The Elf’s messy conclusion has struck a nerve among some people, who have complained that the advert could potentially “ruin [elf on a shelf] for thousands of families”. Commenting on the advert on M&S’s Instagram account, one person wrote: “I can imagine lots of children from Elf homes will have lots of awkward questions after seeing this.”
Another said: “Is the M&S message ‘Let’s be selfish and destructive this Christmas?’ Sorry, Not for me.”
On X, formerly known as Twitter, one person wrote: “Er… is it just me or is that a really mean-spirited ad? The hinted Fargo ending for the Elf on the shelf.”
What is 'Elf on a shelf'?
Elf on a shelf is a tradition for some families which involves parents placing an Elf toy in different places around the house for children to enjoy. It stems from a 2005 children’s story book titled Elf on the Shelf by American author Carol Aebersold and her daughter Chanda Bell.
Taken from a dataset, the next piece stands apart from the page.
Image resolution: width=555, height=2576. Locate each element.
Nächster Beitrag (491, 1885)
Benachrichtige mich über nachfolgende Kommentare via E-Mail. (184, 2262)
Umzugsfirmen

The book explains in rhymes how Santa Claus knows which children are naughty and nice through the Elf on the shelf, who visits children from Thanksgiving until Christmas Eve and watches them, before reporting back to Santa Claus in the North Pole.
The tradition reached the UK in 2013, when official Elf on the Shelf toys arrived on British shores. Since then, it has become a popular Christmas pastime, with parents choosing new places to put the Elf once their children have gone to bed, so that when they wake up, it appears the Elf has magically moved to a different spot from which to watch them.
In reply to customer complaints, M&S said: “Our campaign is targeted at adults and we’re confident that they will take it in the way it is intended - fun, festive, and a cheeky take on those things we love - and don’t love - to do at Christmas time. For any concerned children, the elf in the ad is a prop and not a real, official Elf on the Shelf.”
Responding to another complaint, the retailer added: “We want to empower customers to embrace the traditions they love while recognising that this will be different for everyone - that’s what makes Christmas, Christmas.”